Copying exactly, give the lines in the material below from the one with "The width and" to the one with "Run the big_loop block with play icon", ends included, and nothing besides.

(Data section):
'''

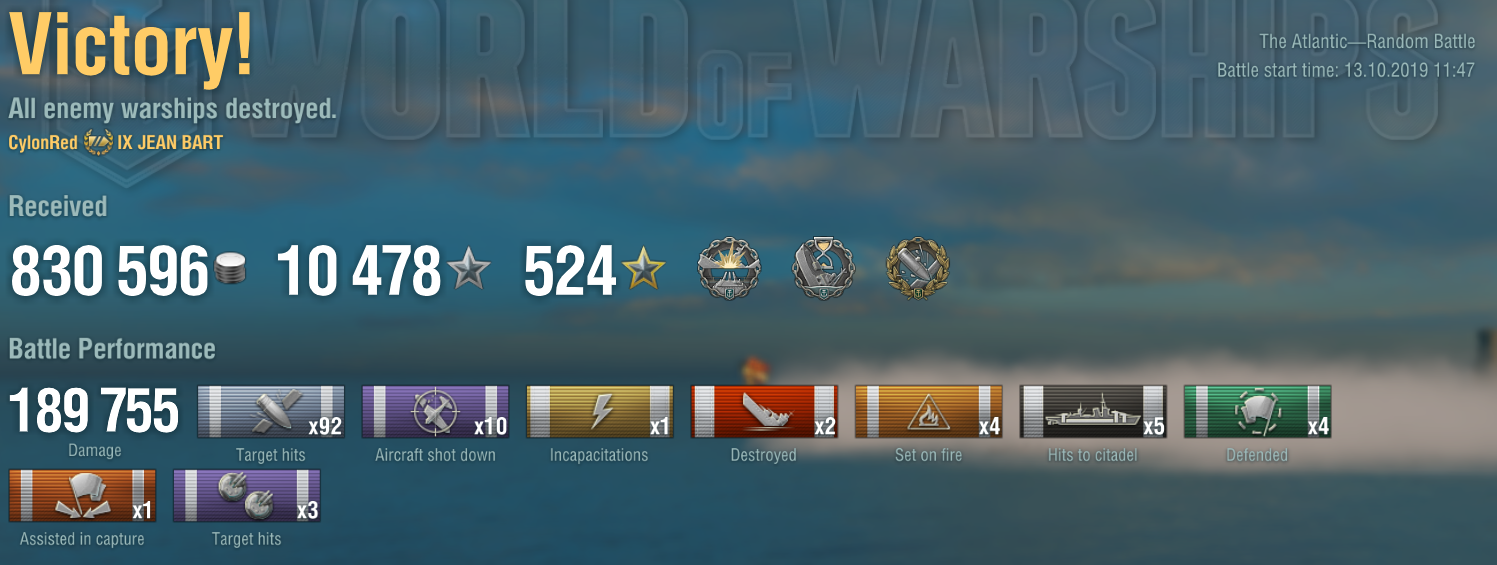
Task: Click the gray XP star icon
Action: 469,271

'''
'''

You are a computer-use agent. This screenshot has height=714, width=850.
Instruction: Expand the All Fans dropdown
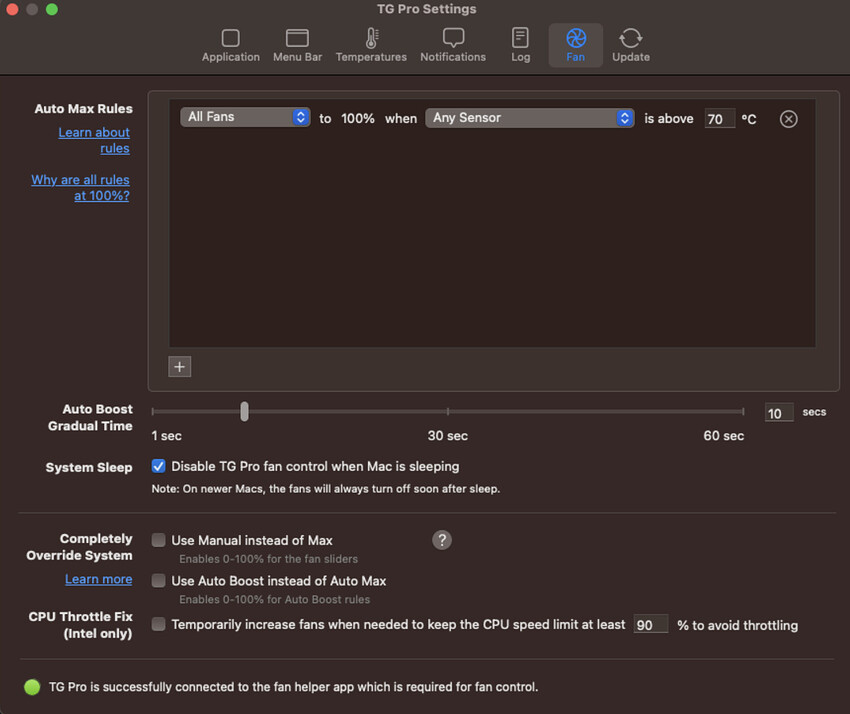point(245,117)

'''
'''

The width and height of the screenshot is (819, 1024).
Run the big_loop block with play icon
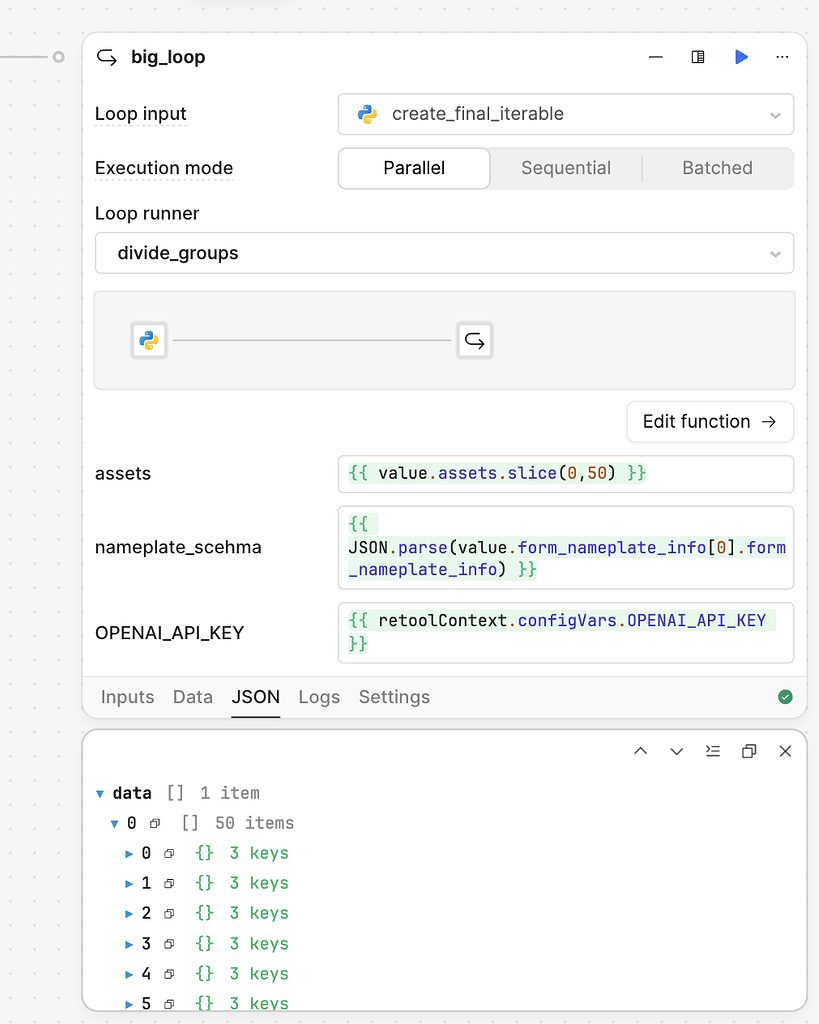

'''

(Exercise result):
The width and height of the screenshot is (819, 1024).
Run the big_loop block with play icon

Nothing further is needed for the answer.